The roundtable will help inform internal policy choices at companies, in government, in newsrooms and in the field, and will seek to foster a discussion that is relevant to all at-risk Internet users.

Introduction to the roundtable and the questions at hand (Dr. Radsch, 5 minutes)
5 minute overview of UNESCO's conceptualization of the press freedom dimensions of internet governance (Dr. Berger)
2 minute comments from participants on what they think are the two most important or consequential press freedom dimensions of internet governance:
Ms. Ben Hassine
Mr. Less
Dr. Lemos
Ms. Geybulla

Input from remote participants

Synthesize commonalities, identify tensions

Open to audience (including remote participants) for additional dimensions and Q&A

Answer questions and discuss the additional suggestions with a view towards identifying the most important/consequential press freedom dimensions of internet governance

Name(s) and stakeholder and organizational affiliation(s) of institutional co-organizer(s)

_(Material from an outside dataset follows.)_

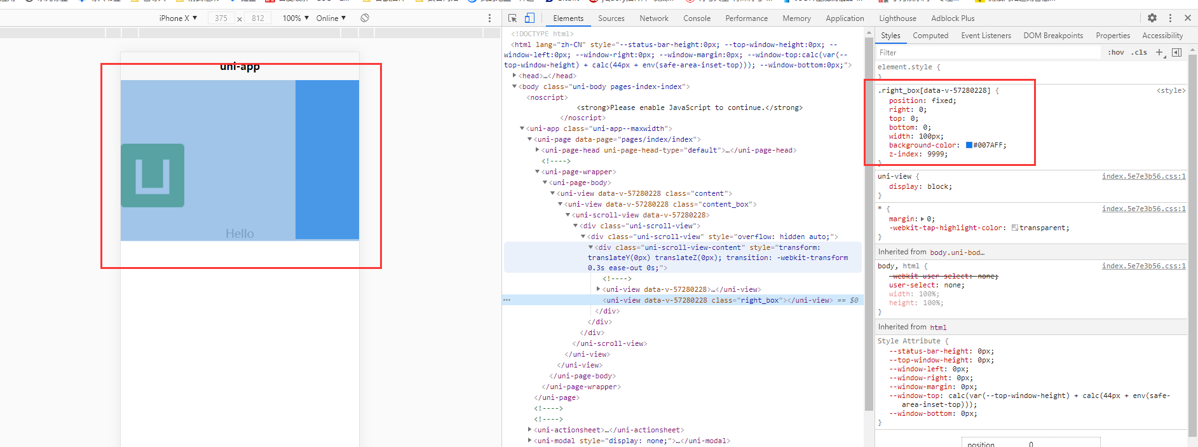Open device toolbar three-dot options menu

click(489, 18)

Has the proposer, or any of the co-organizers, organized an IGF workshop before?


The link to the workshop report

Type of session


Duration of proposed session

60 minutes

Subject matter #tags that describe the workshop

#humanrights #pressfreedom #journalism #surveillance #privacy

Names and affiliations (stakeholder group, organization) of speakers the proposer is planning to invite

Courtney C. Radsch, PhD
o Stakeholder group: academia, civil society.
o Organization: Committee to Protect Journalists: Advocacy Director
o Region: WEOG.
o Contacted? Yes.
o Confirmed? Yes.
• Guy Berger,
o Stakeholder group(s): intergovernmental
o Organization: UNESCO: Director, Communications & Information Sector
o Region: Africa.
o Confirmed? Yes
• Ronaldo Lemos
o Stakeholder group(s): academia, civil society.
o Organization: Director of the Rio Institute for Technology & Society, and professor at the Rio de Janeiro State University Law School.
o Region: LAC.
o Confirmed? Yes
• Arzu Geybulla
o Stakeholder group(s): civil society
o Organization: Freelance Journalist
o Region: Asia
o Confirmed? Yes.
• Marcel Leonardi
o Stakeholder group: Private Sector
o Organization: Google: Public Policy Senior Counsel, Google Brazil.
o Region: LAC.
o Contacted? Yes.
o Confirmed? Yes.
• Wafa Ben Hassine
o Stakeholder group(s): academia
o Organization: human rights advocate / intl law expert
o Region: Arab.
o Confirmed? Yes.

Name of Moderator(s)

Courtney C. Radsch, PhD

Name of Remote Moderator(s)

Geoffrey King

Description of how the proposer plan to facilitate discussion amongst speakers, audience members and remote participants

The organizer will send all participants several background documents to read in advance of the IGF. A pre-conference call will be organized with all the speakers in order to identify key points to be addressed and prepare for the session. Speakers will be asked to limit their interventions to no more than 2 minutes at the outset so as to facilitate conversation and debate. The moderator will ask the audience and remote participants to show which stakeholder group they represent by a show of hands at the outset of the session, and all will be invited to participate actively in the roundtable. Remote participants will similarly be asked. Throughout the session the moderator will solicit input and perspectives from the audience and remote participants, and include periodic questions for non-verbal responses to provide instant feedback to the speakers.

Description of the proposer's plans for remote participation

We will explore the possibility of a remote hub with our correspondent in Africa in partnership with a local journalist group and in the CPJ New York office. Although we will not have remote panelists since we are not doing a panel, we will include remote roundtable participants to ensure that people who cannot travel to Istanbul nonetheless have an opportunity to participate. CPJ has an extensive network of journalists that we will draw on to ensure that perspectives from different regions are included. As an experienced moderator, Dr. Radsch is well prepared to include these remote participants in the conversation.